Değişen bir şey olmadı aslında. 12 bin 500 TL olması hem ciddi bir zam anlamına gelmiyor, hem de zam olarak insanların algısıyla oynuyor. Çünkü zaten kök maaşlarımıza zam gelmedi. Ben de 10 bin lira alan bir emekliyim. Hazine yardımı olarak bize 2.500 lirayı lütfettiler ama ev kirasına gelen zam yüzde 65, her şeye zam geldi. Yani bu, insanların aklıyla dalga geçmektir, algı yaratmaktır. Eğer ki niyetleri gerçekten emeklileri rahatlatmak olsaydı kök maaşımıza zam yaparak asgari ücret seviyesine çekebilirlerdi. Hayatımızda değişen hiçbir şey olmadı yani. Yine kiralarımızı ödeyemiyoruz, gıdaya ulaşamıyoruz, sağlığa ulaşamıyoruz.

Ev sahipleri fahiş zamlar yaptılar. Emekliler bir pazara bile çıkamıyor artık. Önceden ayda bir de olsa çıkabiliyorlardı, şu an artık pazara, çarşıya, markete kesinlikle çıkamıyorlar. Yani çok büyük zorluklar içindeyiz. Çocuklarımızın eline bakıyoruz. Çocuklarımız da asgari ücretle çalışıyor. Kimimizin çocuğu hiç çalışmıyor, iş bulamıyor çünkü. Şimdi asgari ücretli mi emekliye bakacak, emekli mi asgari ücretliye bakacak? Kaldı ki ikisinin aldığı maaş bir araya geldiğinde ancak bir ev kirasını karşılayabiliyor.  Örneğin, benim kızım asgari ücret alıyor. Ev kiramız 15 bin lira. Şimdi biz ne yapalım çocuğun aldığını kiraya versek, faturalarımız kalacak. Yaşımdan dolayı ben hastaneye gitmek zorundayım katkı payını nasıl ödeyeceğim? Hadi onu da aştık gittik, ilaçları alamıyoruz. İlaçlara erişim sağlayamıyoruz. Bunun yanında kıyafeti de saymıyorum yani. Bir insanın yaşaması için ne gerekli? Gıda gerekli, sağlık gerekli. Artık gezmeyi unuttuk zaten. Memleketimize bırakın, ilçeden ilçeye gitmek bile bize çok büyük bir külfet. Örneğin ben Kartal’da oturuyorum, Maltepe’ye gitmek için bile düşünüyorum yani. Çünkü o verdiğimiz yol parası bile bizim için bütçede çok büyük bir delik. O deliği o ay kapatamıyoruz yani.
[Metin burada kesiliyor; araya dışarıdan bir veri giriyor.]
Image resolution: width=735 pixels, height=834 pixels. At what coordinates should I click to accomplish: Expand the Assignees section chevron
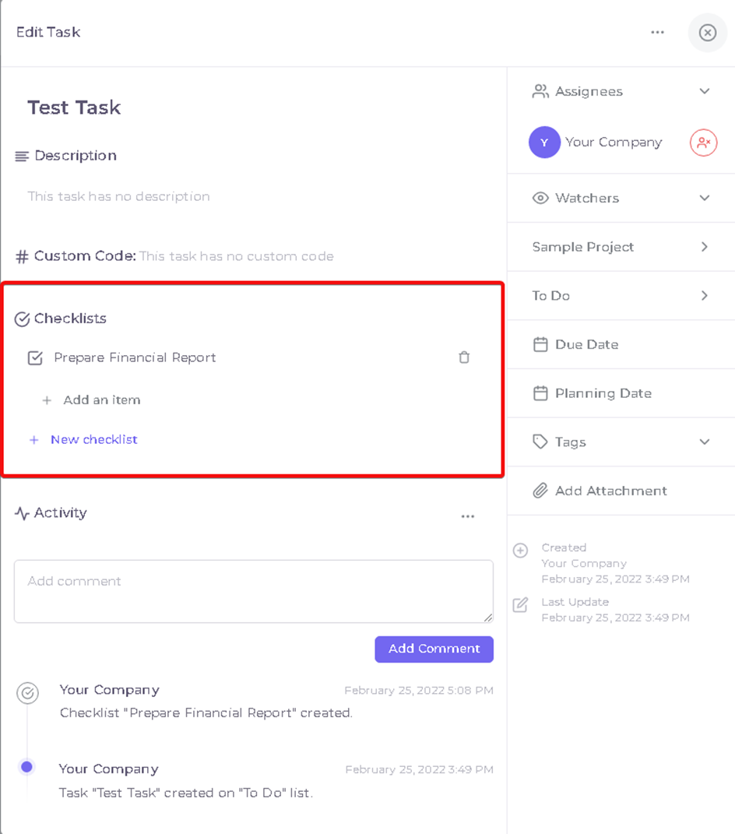705,91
“Torunlarımıza bakmak zorunda kalıyoruz”

Bir yandan asgari ücretle çalışanlar geçinememesinden ve kreşlerin de giderek pahalılaşmasından dolayı çocuk/torun bakımını da genellikle emekli kadınlar üstlenmek zorunda kalıyor. Sizin deneyiminiz ya da gözlemleriniz nasıl bu konuda?

Torunlarına bakan arkadaşlarım var, çocuklarına yardımcı olmak amaçlı. Bir yandan da eşi vefat etmiş üyelerimiz var. Önceden yalnız başına geçimini idame ettirirken şu an mecburen çocuğunun yanında oturmak zorunda ve torununa bakmak zorunda. Kreşte ücretleri pahalı, bakıcılara güvenemiyorlar. O çocuklara yaşlılar bakıyor. Ama bir yandan da yeri geliyor çocuklar da kendi yaşamlarını idame ettirmek istiyorlar, anne babaları onlara yük gibi geliyor, bu da ayrı bir vahamet yani.
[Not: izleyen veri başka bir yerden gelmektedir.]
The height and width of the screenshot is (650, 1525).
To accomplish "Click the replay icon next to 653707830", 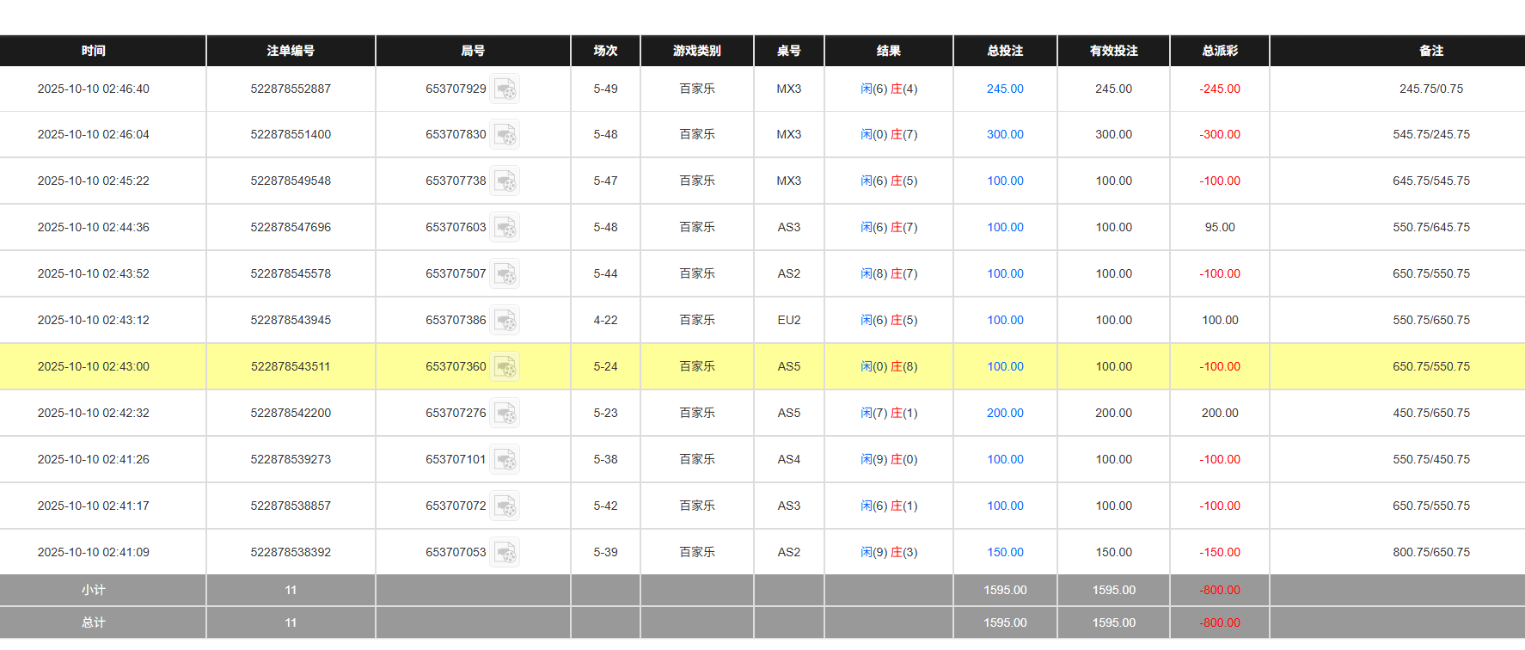I will 505,135.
Artık şu an insanların yalnız başına geçimlerini idame ettirmesi çok zor, bu yüzden çocuklarımızın, torunlarımızın eline bakar olduk. Çalışırken çocuğumuzu yetiştirelim diye, büyütelim diye gençliğimizi harcadık, emeğimizi harcadık. Şimdi de tam rahat etmek isterken torunlarımıza bakmak zorundayız, geçinemiyoruz mecburen çocuklarımıza yük oluyoruz, yani yaşayamıyoruz, kesinlikle nefes bile alamıyoruz artık.

Sahil kasabasına yerleşmek hayallerde kaldı

Emekliliğe dair ne gibi hayalleriniz vardı? Emekli olunca yapmak istedikleriniz nelerdi?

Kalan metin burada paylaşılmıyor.